In contrast, it's a doddle to download the well-financed Dipsea. "Audio start-ups are instantly more palatable to investors than what I'm doing, because they're not actually showing anything, which makes everyone feel a whole lot more comfortable," Gallop says, sighing.

The Times sex columnist Suzi Godson is more sympathetic to Gutierrez's arguments. "Text and audio work for women because they can be the central character," she says. "When they're looking at an Amazonian big-breasted blonde, there's always more of a disconnect. It's hard to visualise yourself in the story," she says.

My disconnect to Dipsea is that I'm a good decade older than its "sweet spot" audience – women aged between 25 and 35. Unlike them, I rarely have the necessary privacy to listen (even with headphones on, I can't imagine listening to Show Me What to Do with teenagers barging in demanding that their top is ironed). Nor, sadly, do many of the stories – flatmate romps and hikers' woodland frolics – resonate with my experiences. Currently, Dipsea's most popular serial is Hot Vinyasa, in which Laura and Mark, a former Marine, get bendy during yoga class. "I mean, that's a hyper-relatable experience. We all know what it's like to be in this hot, steamy room, seeing someone taking their shirt off and thinking, 'Wow, that's a really attractive person,' " Gutierrez says.

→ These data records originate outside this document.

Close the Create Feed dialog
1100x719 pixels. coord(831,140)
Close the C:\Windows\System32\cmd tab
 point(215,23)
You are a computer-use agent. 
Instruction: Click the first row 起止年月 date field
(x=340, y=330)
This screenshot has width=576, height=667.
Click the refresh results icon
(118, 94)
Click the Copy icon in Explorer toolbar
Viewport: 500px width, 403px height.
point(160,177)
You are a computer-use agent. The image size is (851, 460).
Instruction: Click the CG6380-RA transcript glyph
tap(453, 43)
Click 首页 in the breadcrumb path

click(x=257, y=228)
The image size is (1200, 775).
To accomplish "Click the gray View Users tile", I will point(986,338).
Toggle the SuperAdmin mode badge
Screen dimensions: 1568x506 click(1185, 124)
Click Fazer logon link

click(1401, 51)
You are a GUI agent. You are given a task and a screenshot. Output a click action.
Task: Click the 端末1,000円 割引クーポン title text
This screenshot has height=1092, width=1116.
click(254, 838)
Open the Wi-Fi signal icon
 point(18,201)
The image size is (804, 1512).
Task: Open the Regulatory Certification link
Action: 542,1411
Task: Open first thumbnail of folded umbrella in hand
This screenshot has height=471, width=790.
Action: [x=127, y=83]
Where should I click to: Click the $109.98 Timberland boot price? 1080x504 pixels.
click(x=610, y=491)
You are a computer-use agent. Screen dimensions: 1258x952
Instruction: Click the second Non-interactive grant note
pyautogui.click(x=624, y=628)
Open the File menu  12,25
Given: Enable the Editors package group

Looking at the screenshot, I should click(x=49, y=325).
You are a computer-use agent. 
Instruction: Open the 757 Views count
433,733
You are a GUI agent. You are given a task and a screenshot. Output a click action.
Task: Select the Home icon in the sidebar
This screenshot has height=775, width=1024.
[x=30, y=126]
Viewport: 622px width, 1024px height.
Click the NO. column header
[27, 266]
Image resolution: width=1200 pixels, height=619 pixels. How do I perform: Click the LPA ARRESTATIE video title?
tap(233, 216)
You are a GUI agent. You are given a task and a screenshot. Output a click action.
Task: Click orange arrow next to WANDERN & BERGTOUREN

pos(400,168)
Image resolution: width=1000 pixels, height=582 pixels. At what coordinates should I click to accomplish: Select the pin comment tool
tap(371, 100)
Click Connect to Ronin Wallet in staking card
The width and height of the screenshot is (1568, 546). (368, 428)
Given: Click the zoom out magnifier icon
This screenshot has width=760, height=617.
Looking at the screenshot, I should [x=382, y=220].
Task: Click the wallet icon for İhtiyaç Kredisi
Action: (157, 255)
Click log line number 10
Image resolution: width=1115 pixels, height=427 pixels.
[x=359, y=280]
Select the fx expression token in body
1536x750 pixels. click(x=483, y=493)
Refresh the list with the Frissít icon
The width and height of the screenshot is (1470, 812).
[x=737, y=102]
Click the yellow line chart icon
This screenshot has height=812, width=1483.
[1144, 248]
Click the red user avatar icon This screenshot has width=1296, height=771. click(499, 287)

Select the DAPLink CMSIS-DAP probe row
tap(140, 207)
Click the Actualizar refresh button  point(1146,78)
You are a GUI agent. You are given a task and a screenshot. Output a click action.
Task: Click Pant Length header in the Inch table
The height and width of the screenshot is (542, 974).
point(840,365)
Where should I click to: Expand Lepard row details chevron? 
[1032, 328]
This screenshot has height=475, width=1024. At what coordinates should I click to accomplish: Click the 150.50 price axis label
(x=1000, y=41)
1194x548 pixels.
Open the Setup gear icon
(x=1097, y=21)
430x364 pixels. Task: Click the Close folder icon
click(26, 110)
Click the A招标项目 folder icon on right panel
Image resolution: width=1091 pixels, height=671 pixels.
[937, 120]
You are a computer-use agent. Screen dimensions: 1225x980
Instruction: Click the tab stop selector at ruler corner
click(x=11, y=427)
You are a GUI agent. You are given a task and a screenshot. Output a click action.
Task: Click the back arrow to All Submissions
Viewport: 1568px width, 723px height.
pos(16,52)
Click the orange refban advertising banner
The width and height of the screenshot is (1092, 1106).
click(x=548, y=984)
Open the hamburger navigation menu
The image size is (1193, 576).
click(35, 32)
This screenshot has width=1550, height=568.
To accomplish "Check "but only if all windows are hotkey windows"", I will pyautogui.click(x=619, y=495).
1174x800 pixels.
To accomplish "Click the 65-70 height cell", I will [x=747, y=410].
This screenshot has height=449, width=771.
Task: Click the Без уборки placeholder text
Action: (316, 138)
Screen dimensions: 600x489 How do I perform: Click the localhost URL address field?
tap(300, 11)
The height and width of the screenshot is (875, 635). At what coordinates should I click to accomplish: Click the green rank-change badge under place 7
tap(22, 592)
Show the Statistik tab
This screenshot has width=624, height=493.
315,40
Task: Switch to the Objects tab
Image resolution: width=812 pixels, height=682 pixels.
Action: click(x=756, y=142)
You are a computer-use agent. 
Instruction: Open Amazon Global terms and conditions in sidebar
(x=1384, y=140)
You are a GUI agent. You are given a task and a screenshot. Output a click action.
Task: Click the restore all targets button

If only I did, but never mind – Gutierrez promises me Dipsea plans to add content for women in their 40s, 50s and 60s. Then there's the question of accents – I tell her that the millennials asked by the Times to test-drive the app mainly liked the idea, but were put off by the transatlantic nature of it all. "I would never say 'nasty girl' while having sex. Maybe it's an American thing," was the reaction of one 34-year-old man.

"We're going to be adding as many accents as possible," Gutierrez promises. Including British? "Including British." While I wait, I'll be watching Outlander and downloading the audiobook of Riders. I just hope Audible's software lets me jump straight to the bit with Billy Lloyd-Foxe and the dock leaves.